Selected extract:
-- Begin --

CH-147 Image credit: Boeing.

CH-147 Image credit: Boeing.

CH-147F Training Program Takes Flight
The RCAF CH-147F Aircrew Training Centre was declared ready for training last September. Group Editor Marty Kauchak journeyed to Garrison Petawawa, Ontario soon after and filed this report.

The Chinook “F” training system is significant from a service perspective – it is a foundation of the RCAF Simulation Strategy.

Canada’s Department of National Defense has completed its acquisition of 15 advanced, multi-mission Medium-to-Heavy Lift helicopters, designated CH-147F, the Canadian version of the Boeing F-model Chinook. The CA$5.0 billion acquisition and in-service support program for the CH-147F fleet helps position the Canadian Armed Forces as a first-class, modern, flexible force capable of defending Canada and the nation’s interests at home and overseas well into the future.

Canada took delivery of the 15th and final Chinook in July 2014.

The CH-147F program declared initial operating capability in February 2015 and remains on course to achieve final operational capability (FOC) in July 2017. The linchpin of the service’s ability to achieve FOC is the unheralded C-147F training system supporting 450 Tactical Helicopter Squadron (THS) at Garrison Petawawa, Ontario.

More important the CH-147F training strategy enables flight crews and technicians to provide operationally ready rotary aircraft, which Lieutenant-Colonel Chris McKenna, the 450 THS’ commanding officer, pointed out – and said Boeing would agree “are the most advanced Chinook helicopters currently flying.”


CH-147 Sims Photo Courtesy: CAE

A collaborative effort between industry and the RCAF customer enables the operation and maintenance of the world-class Aircrew Training Centre (ATC) and Maintenance Training Centre that provide accession and follow-on training for the Chinook fleet’s personnel. The world-class descriptor is not used casually in this instance given the domestic and foreign missions the training system supports. LCol McKenna explained that his squadron can contribute CH-147Fs to his service’s aviation battalion, which may operate at home or deploy overseas. “One expectation is that we may need to sustain rotation after rotation, much like we did in Afghanistan for instance. So I must have a depth of field in terms of qualified and trained aircrews,” he said. The ATC was declared ready for training last September 24, three weeks before this author’s trip to the garrison. The Maintenance Training Centre opened some six months before that. Technician and aircrew training were in progress during this visit.

-- End --

Provided material:
-- Begin --

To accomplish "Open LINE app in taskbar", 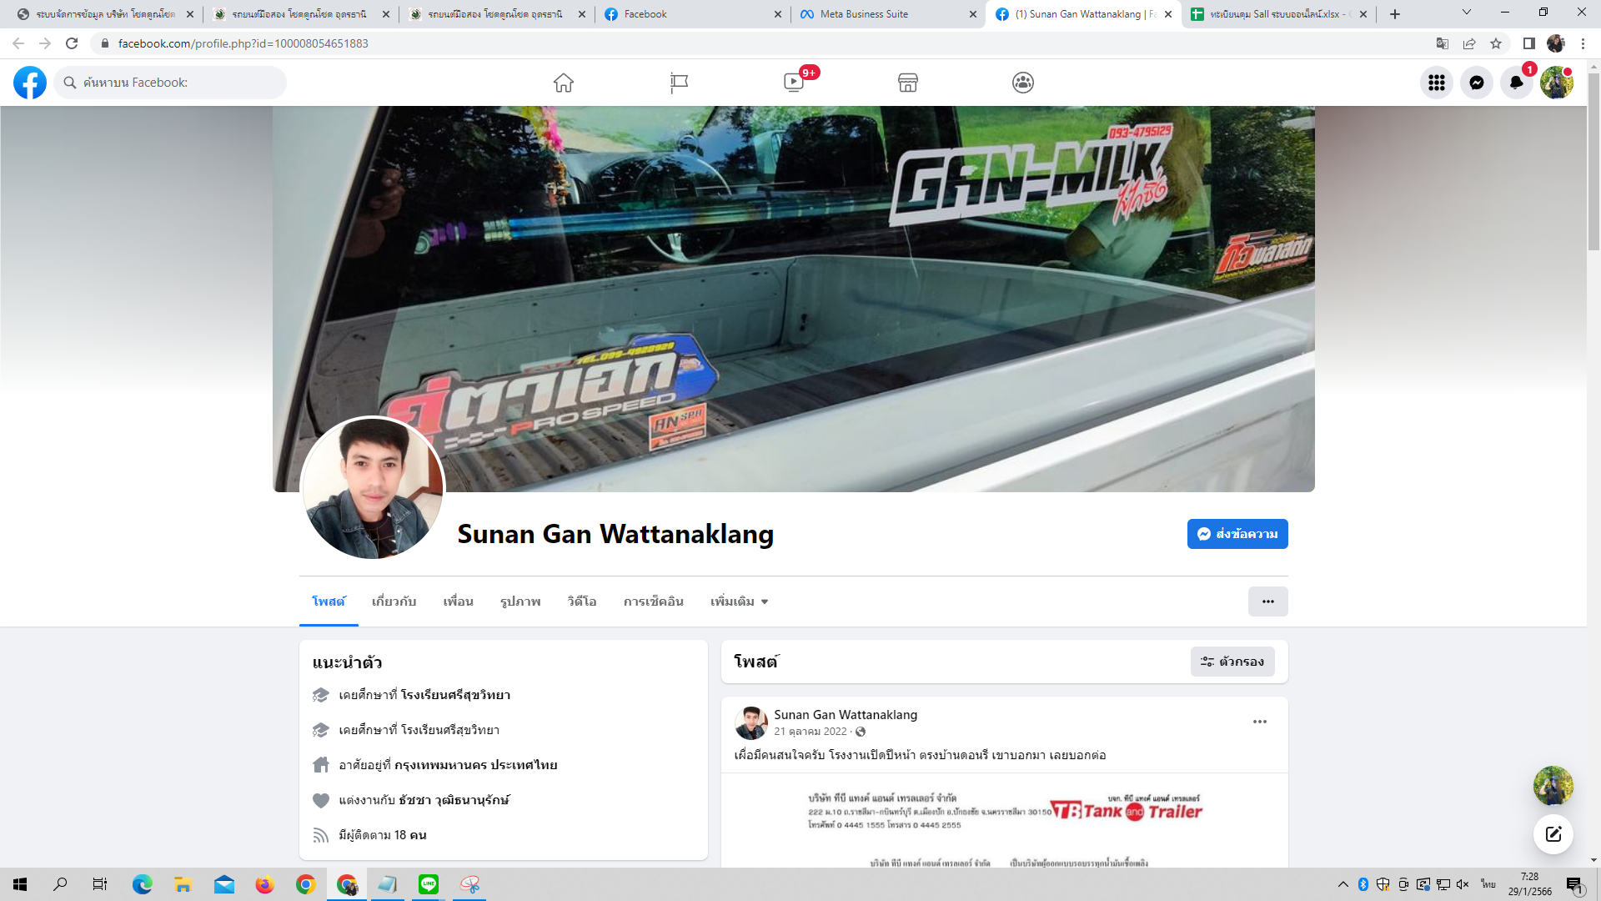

-- End --
-- Begin --

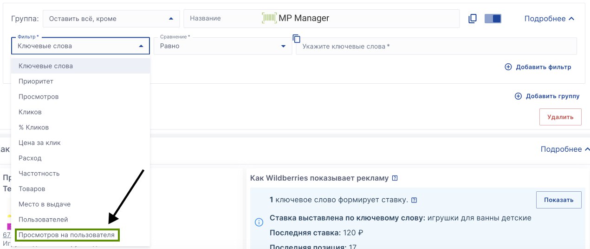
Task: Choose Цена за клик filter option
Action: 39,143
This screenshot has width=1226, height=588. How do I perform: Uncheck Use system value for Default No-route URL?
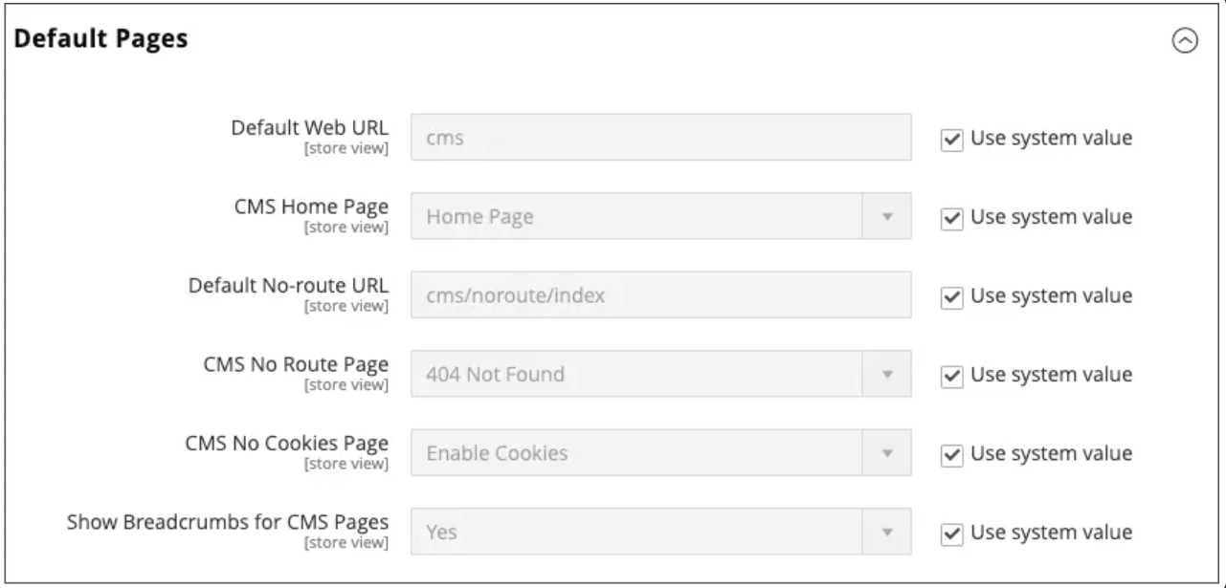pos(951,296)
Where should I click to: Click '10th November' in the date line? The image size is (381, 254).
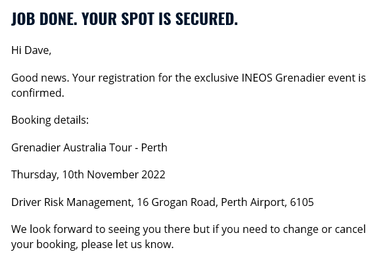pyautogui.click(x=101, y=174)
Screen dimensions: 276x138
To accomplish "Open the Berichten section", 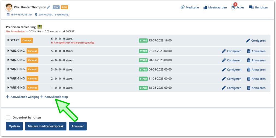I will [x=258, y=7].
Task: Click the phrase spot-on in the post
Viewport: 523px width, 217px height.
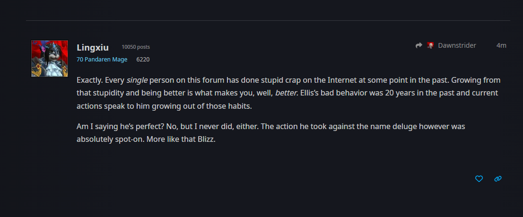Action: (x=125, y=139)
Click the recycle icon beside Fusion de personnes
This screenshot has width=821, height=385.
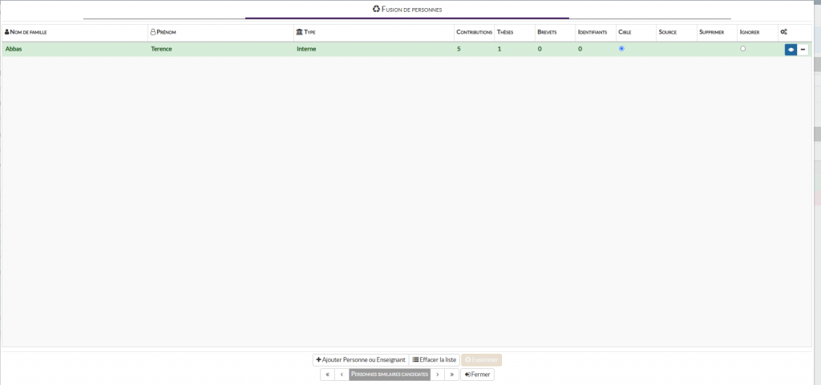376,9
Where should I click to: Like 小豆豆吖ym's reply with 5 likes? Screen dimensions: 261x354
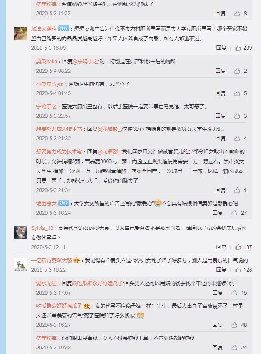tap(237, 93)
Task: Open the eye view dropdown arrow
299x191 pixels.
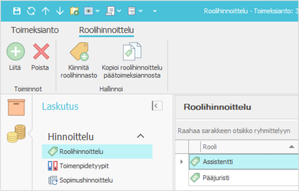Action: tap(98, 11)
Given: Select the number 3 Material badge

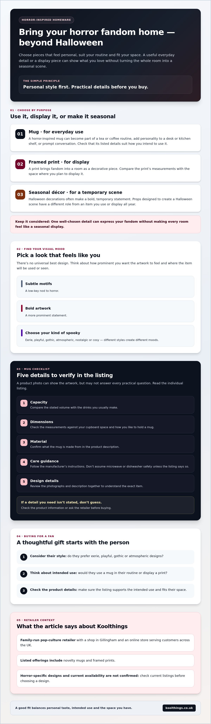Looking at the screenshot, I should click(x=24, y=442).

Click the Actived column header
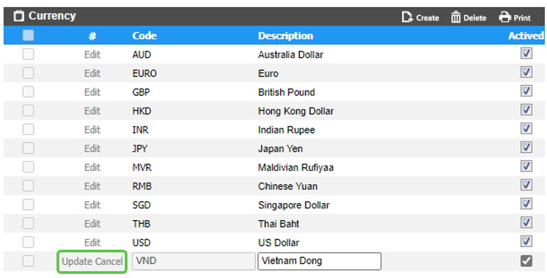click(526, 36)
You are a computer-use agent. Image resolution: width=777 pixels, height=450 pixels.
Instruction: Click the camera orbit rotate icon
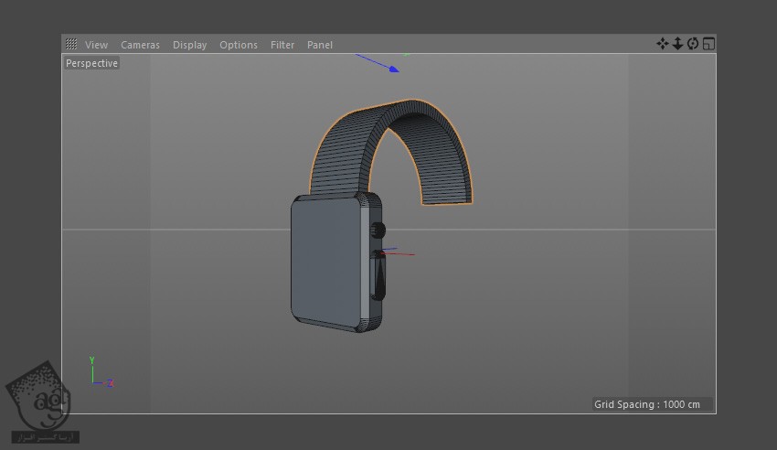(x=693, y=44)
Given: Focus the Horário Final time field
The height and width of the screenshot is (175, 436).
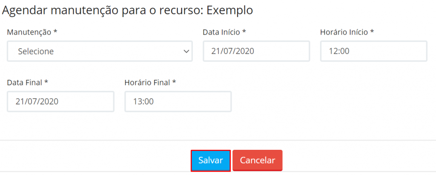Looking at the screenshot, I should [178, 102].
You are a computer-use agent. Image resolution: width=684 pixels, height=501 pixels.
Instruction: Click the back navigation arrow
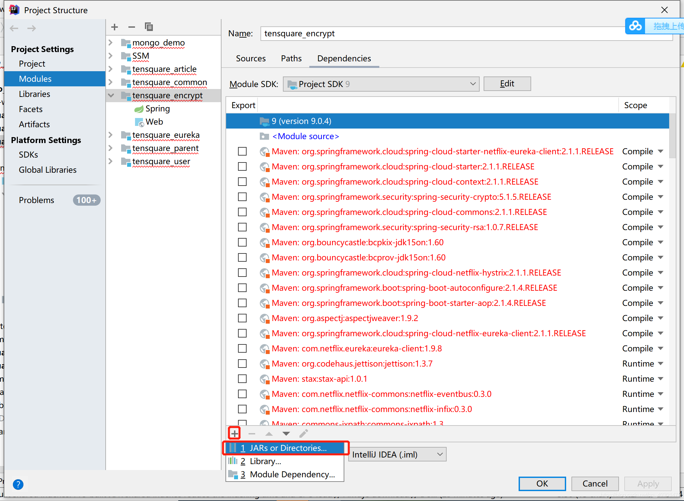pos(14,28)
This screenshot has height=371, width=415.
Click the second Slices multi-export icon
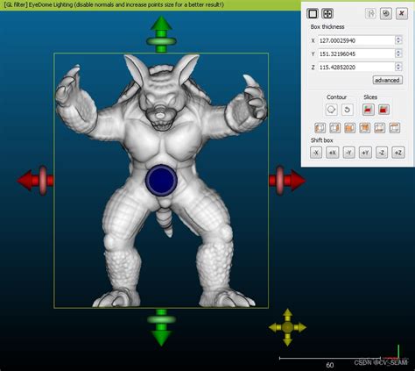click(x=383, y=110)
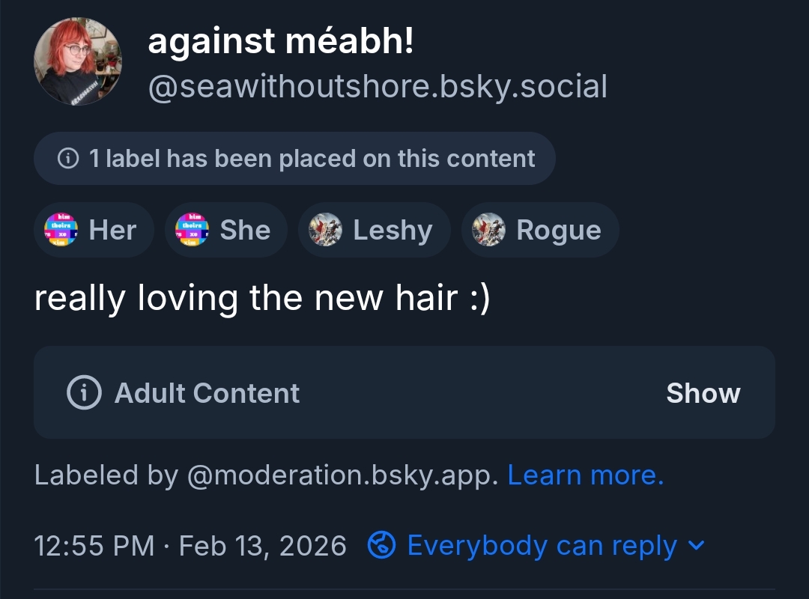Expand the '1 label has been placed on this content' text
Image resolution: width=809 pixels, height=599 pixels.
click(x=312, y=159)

-- End --

List of tasks:
[a] Write out the passage of the CH-147F article starting at "CH-147F Training Program" and ending at "into the future.".
[b] According to the CH-147F article, when did Canada take delivery of its 15th and final Chinook?
The lines above are separate material from the CH-147F article.

Solutions for each task:
[a]
CH-147F Training Program Takes Flight
The RCAF CH-147F Aircrew Training Centre was declared ready for training last September. Group Editor Marty Kauchak journeyed to Garrison Petawawa, Ontario soon after and filed this report.

The Chinook “F” training system is significant from a service perspective – it is a foundation of the RCAF Simulation Strategy.

Canada’s Department of National Defense has completed its acquisition of 15 advanced, multi-mission Medium-to-Heavy Lift helicopters, designated CH-147F, the Canadian version of the Boeing F-model Chinook. The CA$5.0 billion acquisition and in-service support program for the CH-147F fleet helps position the Canadian Armed Forces as a first-class, modern, flexible force capable of defending Canada and the nation’s interests at home and overseas well into the future.

[b] July 2014.